* [Task requirements]: The expected output is every line of the data exactly as shown, minus the images.

[Stored data]
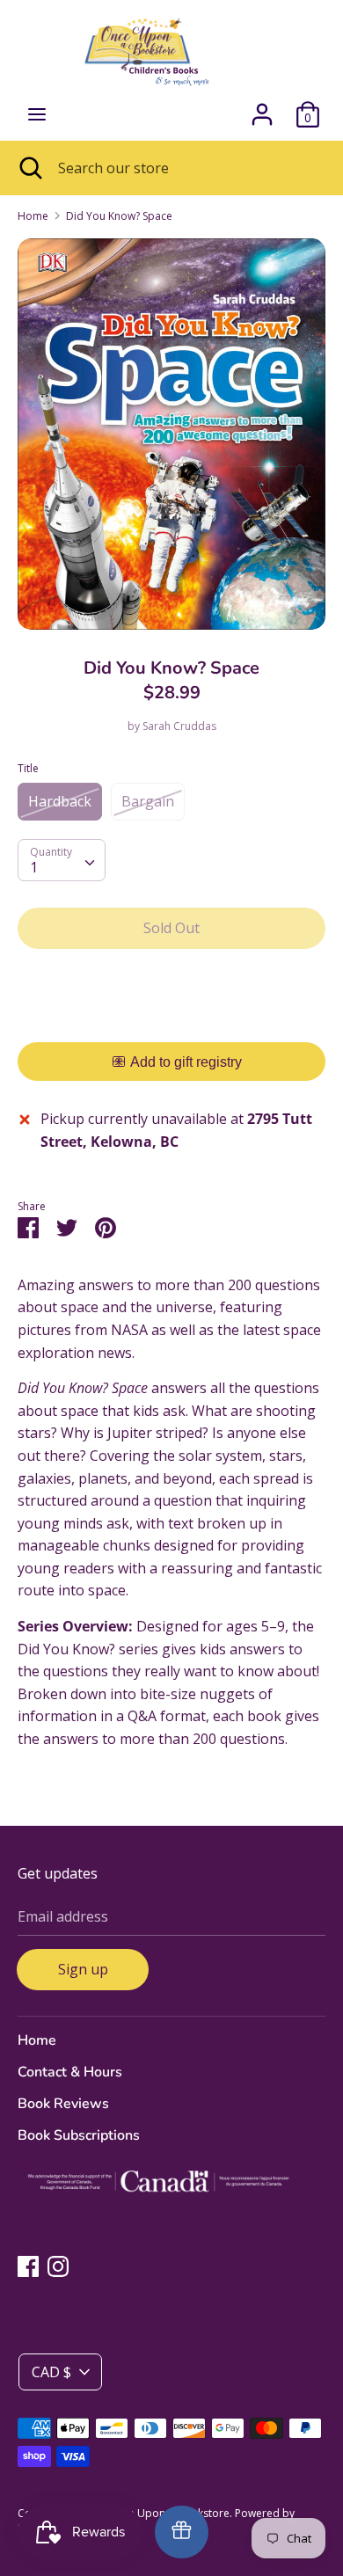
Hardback (59, 801)
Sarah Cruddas (179, 726)
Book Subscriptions (79, 2135)
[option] (171, 434)
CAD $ (51, 2372)
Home (37, 2040)
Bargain (147, 801)
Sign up (83, 1969)
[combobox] (62, 860)
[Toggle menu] (37, 114)
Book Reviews (63, 2103)
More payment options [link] (171, 1023)
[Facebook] (28, 2265)
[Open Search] (29, 168)
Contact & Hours (70, 2072)
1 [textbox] (34, 867)
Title (28, 768)
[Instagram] (58, 2265)
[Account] (262, 107)
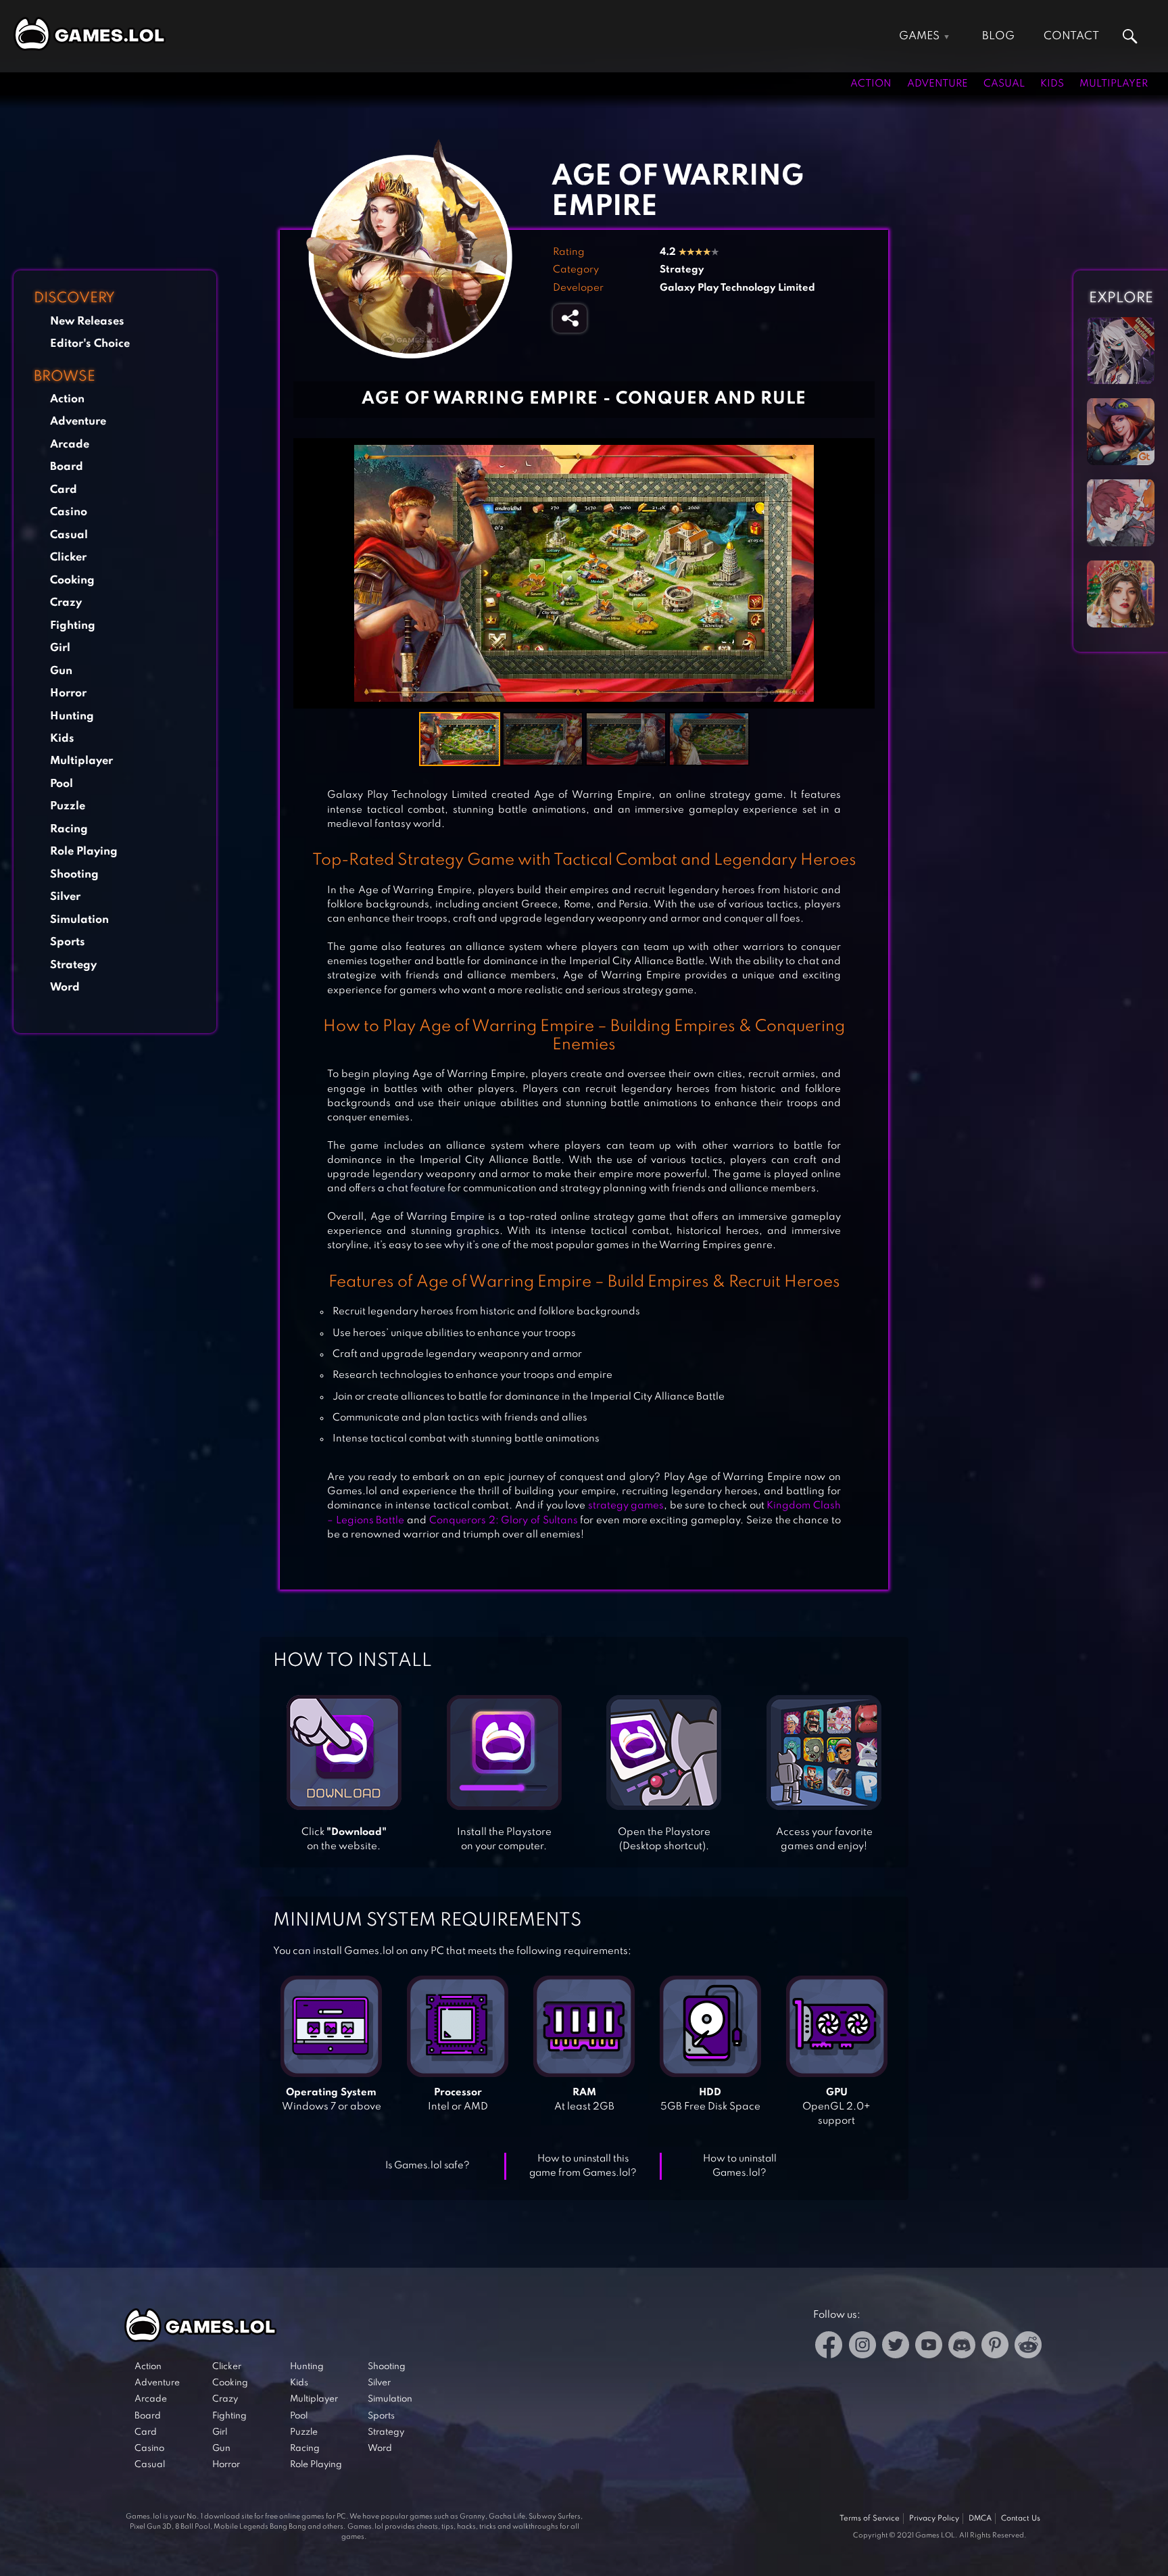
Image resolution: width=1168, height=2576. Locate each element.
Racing (69, 829)
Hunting (72, 715)
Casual (1004, 84)
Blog (998, 36)
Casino (68, 512)
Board (66, 467)
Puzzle (67, 806)
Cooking (72, 580)
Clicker (68, 557)
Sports (67, 942)
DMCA (980, 2518)
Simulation (79, 919)
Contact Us (1020, 2518)
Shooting (74, 874)
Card (63, 489)
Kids (1052, 84)
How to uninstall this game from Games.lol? (583, 2166)
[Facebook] (829, 2347)
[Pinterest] (995, 2347)
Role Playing (84, 851)
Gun (61, 670)
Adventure (937, 84)
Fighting (72, 625)
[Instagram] (862, 2347)
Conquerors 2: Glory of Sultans (503, 1520)
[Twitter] (895, 2347)
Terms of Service (870, 2518)
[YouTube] (928, 2347)
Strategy (73, 964)
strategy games (626, 1505)
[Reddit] (1028, 2347)
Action (871, 84)
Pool (61, 784)
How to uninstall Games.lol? (740, 2166)
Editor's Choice (90, 344)
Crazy (66, 603)
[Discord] (961, 2347)
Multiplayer (1113, 84)
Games (919, 36)
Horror (68, 693)
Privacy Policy (934, 2518)
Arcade (69, 444)
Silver (65, 897)
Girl (60, 648)
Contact (1071, 36)
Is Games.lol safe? (427, 2165)
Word (65, 987)
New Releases (87, 321)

* [Completed task]:
Hardback (59, 801)
Sarah Cruddas (179, 726)
Book Subscriptions (79, 2135)
[option] (171, 434)
CAD $ (51, 2372)
Home (37, 2040)
Bargain (147, 801)
Sign up (83, 1969)
[combobox] (62, 860)
[Toggle menu] (37, 114)
Book Reviews (63, 2103)
More payment options [link] (171, 1023)
[Facebook] (28, 2265)
[Open Search] (29, 168)
Contact & Hours (70, 2072)
1 [textbox] (34, 867)
Title (28, 768)
[Instagram] (58, 2265)
[Account] (262, 107)
Image resolution: width=1168, height=2576. Locate each element.
Racing (69, 829)
Hunting (72, 715)
Casual (1004, 84)
Blog (998, 36)
Casino (68, 512)
Board (66, 467)
Puzzle (67, 806)
Cooking (72, 580)
Clicker (68, 557)
Sports (67, 942)
DMCA (980, 2518)
Simulation (79, 919)
Contact Us (1020, 2518)
Shooting (74, 874)
Card (63, 489)
Kids (1052, 84)
How to uninstall this game from Games.lol? (583, 2166)
[Facebook] (829, 2347)
[Pinterest] (995, 2347)
Role Playing (84, 851)
Gun (61, 670)
Adventure (937, 84)
Fighting (72, 625)
[Instagram] (862, 2347)
Conquerors 2: Glory of Sultans (503, 1520)
[Twitter] (895, 2347)
Terms of Service (870, 2518)
[YouTube] (928, 2347)
Strategy (73, 964)
strategy games (626, 1505)
[Reddit] (1028, 2347)
Action (871, 84)
Pool (61, 784)
How to uninstall Games.lol? (740, 2166)
Editor's Choice (90, 344)
Crazy (66, 603)
[Discord] (961, 2347)
Multiplayer (1113, 84)
Games (919, 36)
Horror (68, 693)
Privacy Policy (934, 2518)
Arcade (69, 444)
Silver (65, 897)
Girl (60, 648)
Contact (1071, 36)
Is Games.lol safe? (427, 2165)
Word (65, 987)
New Releases (87, 321)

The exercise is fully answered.